── Material supplied

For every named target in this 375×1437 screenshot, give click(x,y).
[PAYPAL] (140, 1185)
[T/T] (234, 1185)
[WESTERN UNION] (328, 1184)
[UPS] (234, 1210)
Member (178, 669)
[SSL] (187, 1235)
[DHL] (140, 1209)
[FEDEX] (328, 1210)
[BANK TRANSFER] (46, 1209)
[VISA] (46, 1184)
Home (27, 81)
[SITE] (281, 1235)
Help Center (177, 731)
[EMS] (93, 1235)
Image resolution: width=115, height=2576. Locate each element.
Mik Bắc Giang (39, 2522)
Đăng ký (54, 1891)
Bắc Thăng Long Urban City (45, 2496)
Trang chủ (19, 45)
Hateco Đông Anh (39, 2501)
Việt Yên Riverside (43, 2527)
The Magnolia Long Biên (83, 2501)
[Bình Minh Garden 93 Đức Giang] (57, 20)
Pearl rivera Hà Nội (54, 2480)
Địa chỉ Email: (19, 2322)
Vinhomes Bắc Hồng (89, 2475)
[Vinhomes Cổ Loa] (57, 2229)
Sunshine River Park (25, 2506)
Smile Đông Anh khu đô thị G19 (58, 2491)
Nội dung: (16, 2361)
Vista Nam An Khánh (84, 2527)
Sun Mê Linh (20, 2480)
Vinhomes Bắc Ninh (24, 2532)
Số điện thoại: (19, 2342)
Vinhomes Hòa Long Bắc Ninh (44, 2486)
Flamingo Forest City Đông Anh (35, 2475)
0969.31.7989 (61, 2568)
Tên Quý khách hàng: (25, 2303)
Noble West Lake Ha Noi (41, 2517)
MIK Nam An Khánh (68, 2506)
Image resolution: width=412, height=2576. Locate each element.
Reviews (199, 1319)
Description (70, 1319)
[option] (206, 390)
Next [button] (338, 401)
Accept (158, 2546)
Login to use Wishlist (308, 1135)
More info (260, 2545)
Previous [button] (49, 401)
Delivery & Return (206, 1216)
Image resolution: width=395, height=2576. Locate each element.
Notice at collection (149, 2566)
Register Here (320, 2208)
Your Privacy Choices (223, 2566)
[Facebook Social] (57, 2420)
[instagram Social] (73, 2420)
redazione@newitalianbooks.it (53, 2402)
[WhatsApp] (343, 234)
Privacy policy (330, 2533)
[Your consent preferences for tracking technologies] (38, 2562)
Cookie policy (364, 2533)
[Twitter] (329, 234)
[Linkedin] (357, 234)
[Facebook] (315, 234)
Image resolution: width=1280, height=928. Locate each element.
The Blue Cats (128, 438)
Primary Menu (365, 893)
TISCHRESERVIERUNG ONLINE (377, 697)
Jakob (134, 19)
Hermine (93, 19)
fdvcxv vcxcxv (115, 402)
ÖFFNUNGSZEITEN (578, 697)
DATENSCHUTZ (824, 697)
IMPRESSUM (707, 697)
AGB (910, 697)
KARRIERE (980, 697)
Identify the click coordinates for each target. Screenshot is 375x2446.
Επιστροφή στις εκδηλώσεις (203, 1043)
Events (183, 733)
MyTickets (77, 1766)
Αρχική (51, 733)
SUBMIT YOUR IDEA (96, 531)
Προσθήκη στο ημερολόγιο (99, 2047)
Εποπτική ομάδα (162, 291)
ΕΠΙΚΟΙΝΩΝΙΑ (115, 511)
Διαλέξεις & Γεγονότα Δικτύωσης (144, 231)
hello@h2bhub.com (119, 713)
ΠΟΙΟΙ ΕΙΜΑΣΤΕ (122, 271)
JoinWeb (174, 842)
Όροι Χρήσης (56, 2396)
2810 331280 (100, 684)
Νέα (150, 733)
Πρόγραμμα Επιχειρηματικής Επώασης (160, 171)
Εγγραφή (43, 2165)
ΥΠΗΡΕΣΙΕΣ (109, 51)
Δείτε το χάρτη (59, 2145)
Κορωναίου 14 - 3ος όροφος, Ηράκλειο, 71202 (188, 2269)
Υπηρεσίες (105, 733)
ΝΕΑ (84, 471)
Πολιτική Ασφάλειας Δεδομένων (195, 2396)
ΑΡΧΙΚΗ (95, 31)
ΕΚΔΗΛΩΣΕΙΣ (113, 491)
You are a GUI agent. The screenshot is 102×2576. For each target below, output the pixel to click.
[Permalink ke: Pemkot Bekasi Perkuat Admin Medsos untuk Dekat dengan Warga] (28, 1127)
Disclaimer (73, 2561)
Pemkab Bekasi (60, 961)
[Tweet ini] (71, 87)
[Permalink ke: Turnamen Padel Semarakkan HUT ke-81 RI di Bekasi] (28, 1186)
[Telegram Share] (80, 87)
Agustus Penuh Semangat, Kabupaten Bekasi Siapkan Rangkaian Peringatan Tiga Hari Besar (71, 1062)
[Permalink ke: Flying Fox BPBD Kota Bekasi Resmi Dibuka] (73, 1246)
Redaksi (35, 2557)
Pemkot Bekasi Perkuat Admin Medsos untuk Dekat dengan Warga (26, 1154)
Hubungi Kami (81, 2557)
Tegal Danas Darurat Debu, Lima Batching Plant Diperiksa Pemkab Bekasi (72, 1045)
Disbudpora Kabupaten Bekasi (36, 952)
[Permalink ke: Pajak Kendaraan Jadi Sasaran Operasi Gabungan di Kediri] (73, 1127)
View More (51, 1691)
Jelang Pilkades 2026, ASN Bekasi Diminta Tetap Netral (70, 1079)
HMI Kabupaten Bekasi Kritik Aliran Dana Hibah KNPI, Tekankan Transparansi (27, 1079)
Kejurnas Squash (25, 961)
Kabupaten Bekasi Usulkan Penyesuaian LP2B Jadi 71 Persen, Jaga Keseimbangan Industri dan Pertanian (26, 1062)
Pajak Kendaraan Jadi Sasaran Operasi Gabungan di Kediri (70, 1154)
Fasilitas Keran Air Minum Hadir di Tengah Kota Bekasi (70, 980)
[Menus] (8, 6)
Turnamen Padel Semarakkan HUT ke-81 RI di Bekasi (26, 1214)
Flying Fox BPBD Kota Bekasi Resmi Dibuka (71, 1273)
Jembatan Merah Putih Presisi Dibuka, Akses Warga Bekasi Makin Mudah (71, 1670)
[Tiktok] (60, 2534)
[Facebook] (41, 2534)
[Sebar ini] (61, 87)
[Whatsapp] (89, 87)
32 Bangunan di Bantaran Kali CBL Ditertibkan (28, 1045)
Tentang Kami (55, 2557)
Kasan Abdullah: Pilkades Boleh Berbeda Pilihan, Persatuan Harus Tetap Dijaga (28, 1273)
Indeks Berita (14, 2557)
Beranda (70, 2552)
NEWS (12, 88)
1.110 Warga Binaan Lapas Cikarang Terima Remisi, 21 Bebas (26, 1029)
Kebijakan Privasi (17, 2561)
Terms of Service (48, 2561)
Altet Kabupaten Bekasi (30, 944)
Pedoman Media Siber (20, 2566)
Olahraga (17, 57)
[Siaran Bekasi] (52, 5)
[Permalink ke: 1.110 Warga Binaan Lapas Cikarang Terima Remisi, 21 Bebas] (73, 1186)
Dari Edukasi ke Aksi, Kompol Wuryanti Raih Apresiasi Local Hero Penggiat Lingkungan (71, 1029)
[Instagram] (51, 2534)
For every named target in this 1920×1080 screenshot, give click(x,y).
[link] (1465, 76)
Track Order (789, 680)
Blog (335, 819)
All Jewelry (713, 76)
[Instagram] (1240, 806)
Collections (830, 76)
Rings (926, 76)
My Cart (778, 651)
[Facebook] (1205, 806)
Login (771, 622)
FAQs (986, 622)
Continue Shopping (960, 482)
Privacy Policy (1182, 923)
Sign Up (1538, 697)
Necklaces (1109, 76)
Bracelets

────

What you give back should be only the lines of the records above, starting at the line with "The Magnolia Long Biên (83, 2501)" and ending at the line with "Nội dung: (16, 2361)", restated word for word.

The Magnolia Long Biên (83, 2501)
[Bình Minh Garden 93 Đức Giang] (57, 20)
Pearl rivera Hà Nội (54, 2480)
Địa chỉ Email: (19, 2322)
Vinhomes Bắc Hồng (89, 2475)
[Vinhomes Cổ Loa] (57, 2229)
Sunshine River Park (25, 2506)
Smile Đông Anh khu đô thị G19 (58, 2491)
Nội dung: (16, 2361)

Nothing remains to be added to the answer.